1. Comparação entre a Institucionalização de Movimentos Negros e LGBT
O texto compara a institucionalização de movimentos negros e LGBT durante os governos Lula e Dilma, baseando-se em duas pesquisas de doutorado (Machado, 2013; Rodrigues, 2014). A análise centra-se nas diferenças no nível de sucesso na obtenção de políticas públicas e na inclusão política. Observa-se que o movimento negro alcançou maior sucesso na promoção da igualdade racial, enquanto o movimento LGBT enfrentou maiores obstáculos relacionados à homofobia e à resistência política a pautas como a descriminalização do aborto e a livre orientação sexual. O posicionamento do governo federal, inicialmente enfático e comprometido com as demandas LGBT, tornou-se ambíguo nos últimos anos do governo Lula e ainda mais reticente no governo Dilma, exemplificado pelo veto ao 'kit anti-homofobia' e a uma campanha de prevenção às DST/AIDS. A pesquisa destaca as dificuldades das categorias LGBT em incorporar suas especificidades em outras pautas, contrastando com a maior facilidade do movimento negro em construir alianças e solidariedade, inclusive com setores mais conservadores da sociedade.
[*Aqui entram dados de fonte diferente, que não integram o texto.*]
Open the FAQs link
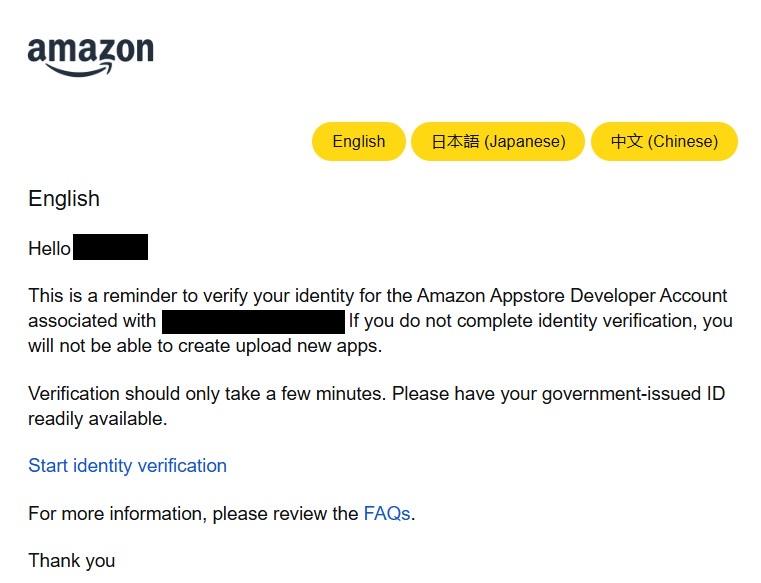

2. Análise da Lei 7.716 1989 e da Fundação Cultural Palmares
O estudo analisa a Lei n. 7.716 de 1989, que visava definir crimes resultantes de preconceito racial, e a criação da Fundação Cultural Palmares. Apesar da intenção de combater o racismo, os vetos presidenciais à Lei 7.716 limitaram seu alcance, tornando-a similar à Lei Afonso Arinos de 1951. A análise argumenta que tanto a Fundação Cultural Palmares quanto a legislação sobre crimes de racismo não romperam, politicamente, com o imaginário nacional que vê negros e indígenas apenas como objetos culturais e não como cidadãos plenos de direitos. Este imaginário, segundo Guimarães (2002), reconhece a contribuição histórica da população negra, mas não garante a sua plena cidadania. A pesquisa demonstra, portanto, as limitações de ações governamentais em superar representações sociais arraigadas, mesmo com a criação de instituições dedicadas à promoção da igualdade racial.
3. Ação Governamental e Articulação com Movimentos Sociais
O governo Lula, através do Sistema Nacional de Participação Social, procurou centralizar e coordenar diferentes frentes de participação social, incluindo identidades 'minoritárias'. Para Duque Brasil (2011), o governo Lula caracterizava-se por um perfil 'inclusivo-ativo', criando instituições participativas e promovendo a inclusão política. No entanto, a pesquisa destaca diferenças no tratamento dado a diferentes movimentos sociais. As temáticas LGBT foram incluídas ativamente nos arranjos participativos (inclusão no Estado), mas apenas timidamente incluídas do ponto de vista político. O governo reproduziu, em sua estrutura, categorias e discursos desenvolvidos pelos movimentos sociais, adaptando narrativas identitárias produzidas em contextos de militância e acadêmicos (Prado, Mountian, Machado, & Souza, 2010). O movimento negro, em contraste com o LGBT, construiu uma rede de solidariedade mais ampla, incluindo atores políticos além do PT, o que contribuiu para um discurso de 'compromisso com as minorias' mais difícil de ser antagonizado pelos setores conservadores.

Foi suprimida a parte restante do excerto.